I've used Quicken for years but have always been confused about the category vs transfer choice. Simply speaking, I believe that transfers are for monies moved between my accounts and categories are for money spent or deposited to or from outside accounts? So how do I handle a monthly saving deposit going from my checking to savings account? If I use transfer because it's between accounts, it does not show on my Income and Expenses report as a monthly budgeted expense. If I use a category like "Savings", it does not show up either as the deposit is off set by the withdraw since both accounts are in the report. How can I see my monthly savings included in my budget and in my reports?

Comments

  • jacobs
    jacobs Quicken Mac Subscription SuperUser, Mac Beta Beta
    You are correct in your understanding of transfer versus categories. When you transfer money from a checking account to a savings account, that is definitely a Transfer.

    If you have the current version of Quicken, you can make transfers show up on reports. This only became possible, in stages, over the past several months. If you do Create Transaction Report or Create Summary Report, go to Customize, click on the Accounts tab, and select only your checking (and credit card) accounts but not your savings account. Then click on the Advanced tab to select "Include only transfers with accounts outside of report", and the report will include your transfers to savings. (You can change the presentation of where these transfers show up by switching the Organization between Income & Expense and Cash Flow -- experiment both ways to find what best suits your needs.

    So what about budgets? You can't do this yet in budgets in Quicken Mac. It's coming, the product manager says; the implementation of Reports was the first step to getting there, but they are now working on re-writing the code for budgets to allow some similar mechanism for selectively including transfers for things like savings and loan repayments which are transfer from an accounting perspective but are budgeted "expenses" from a cash flow standpoint. 
    Quicken Mac Subscription • Quicken user since 1993
  • Jwalt313
    Jwalt313 Member ✭✭✭
    If I treat my savings account as an outside account, would it make sense to use the "savings" category instead of a transfer in order to see the savings transactions in the budget?
  • jacobs
    jacobs Quicken Mac Subscription SuperUser, Mac Beta Beta
    Until they implement the ability to include transfers in budgets, anything you do is going to be a problematic work-around.

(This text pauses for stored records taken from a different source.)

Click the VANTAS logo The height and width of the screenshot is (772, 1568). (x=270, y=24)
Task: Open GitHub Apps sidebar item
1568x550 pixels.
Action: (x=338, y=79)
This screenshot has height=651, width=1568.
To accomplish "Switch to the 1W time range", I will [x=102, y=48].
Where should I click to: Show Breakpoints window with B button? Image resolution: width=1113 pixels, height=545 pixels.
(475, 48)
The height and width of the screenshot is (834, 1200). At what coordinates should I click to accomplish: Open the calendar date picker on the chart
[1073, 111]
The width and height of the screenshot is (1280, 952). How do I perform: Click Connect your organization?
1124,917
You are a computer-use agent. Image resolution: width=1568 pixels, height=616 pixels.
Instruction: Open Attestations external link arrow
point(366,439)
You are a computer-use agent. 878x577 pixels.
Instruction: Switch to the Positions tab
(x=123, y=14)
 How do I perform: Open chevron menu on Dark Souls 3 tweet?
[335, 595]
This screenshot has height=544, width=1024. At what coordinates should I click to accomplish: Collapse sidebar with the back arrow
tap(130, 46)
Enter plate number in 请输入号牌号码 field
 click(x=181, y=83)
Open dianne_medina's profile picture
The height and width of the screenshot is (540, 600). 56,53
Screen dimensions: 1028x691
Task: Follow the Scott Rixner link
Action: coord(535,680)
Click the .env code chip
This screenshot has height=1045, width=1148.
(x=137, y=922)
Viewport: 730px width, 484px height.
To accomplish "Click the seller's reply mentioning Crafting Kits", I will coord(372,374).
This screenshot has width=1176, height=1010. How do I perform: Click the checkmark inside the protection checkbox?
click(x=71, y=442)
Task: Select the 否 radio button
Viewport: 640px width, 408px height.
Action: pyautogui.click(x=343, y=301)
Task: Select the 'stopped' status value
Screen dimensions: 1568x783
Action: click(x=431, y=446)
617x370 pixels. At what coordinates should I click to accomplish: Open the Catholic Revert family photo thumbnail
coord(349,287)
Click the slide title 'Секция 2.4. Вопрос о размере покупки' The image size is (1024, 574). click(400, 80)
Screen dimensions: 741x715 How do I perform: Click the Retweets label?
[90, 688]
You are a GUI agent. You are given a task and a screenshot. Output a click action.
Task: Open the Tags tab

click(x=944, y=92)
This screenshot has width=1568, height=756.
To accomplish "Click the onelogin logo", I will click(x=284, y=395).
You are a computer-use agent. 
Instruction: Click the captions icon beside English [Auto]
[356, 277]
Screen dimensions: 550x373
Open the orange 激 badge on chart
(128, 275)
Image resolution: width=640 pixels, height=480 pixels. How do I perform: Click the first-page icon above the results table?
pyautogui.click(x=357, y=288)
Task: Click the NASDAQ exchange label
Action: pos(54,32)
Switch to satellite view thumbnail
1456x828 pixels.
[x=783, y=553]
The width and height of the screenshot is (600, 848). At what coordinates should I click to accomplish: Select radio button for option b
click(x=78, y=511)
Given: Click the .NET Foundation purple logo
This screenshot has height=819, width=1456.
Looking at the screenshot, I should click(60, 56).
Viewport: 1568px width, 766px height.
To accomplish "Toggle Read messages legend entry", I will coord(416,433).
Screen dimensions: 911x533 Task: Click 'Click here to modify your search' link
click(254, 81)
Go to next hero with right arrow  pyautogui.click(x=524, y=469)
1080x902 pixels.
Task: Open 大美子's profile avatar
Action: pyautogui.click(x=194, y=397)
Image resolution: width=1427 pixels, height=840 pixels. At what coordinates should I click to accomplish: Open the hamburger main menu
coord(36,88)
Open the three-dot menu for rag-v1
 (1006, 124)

    What you choose to do depend on what's most important to you. To me, having the correct amount in each account is more important than budgeting for savings, so I'd use a transfer. For a budget, I would either print it and write in the savings by hand, or I'd export it and add the savings amount manually.

    If you do what you suggest -- making your transfer to savings an expense with a category so you can see it in your budget, then you have the opposite issue, which is how to reflect the money coming into your savings account. You could manually enter it as a deposit, and not categorize it, but it will still show up in reps as uncharacterized revenue. Some people do more elaborate workarounds, such as entering every transaction in duplicate and using a dummy account that they exclude from their reports, but that's messy in its own way.

    I would do the transaction as a transfer, and if you want to know how much to add to or subtract from your budget, create a report that gives you monthly totals of how much you transferred from check or to savings, and add that in manually. And hope, like many other Quicken users, that this long-promised functionality comes to Quicken by this spring or summer.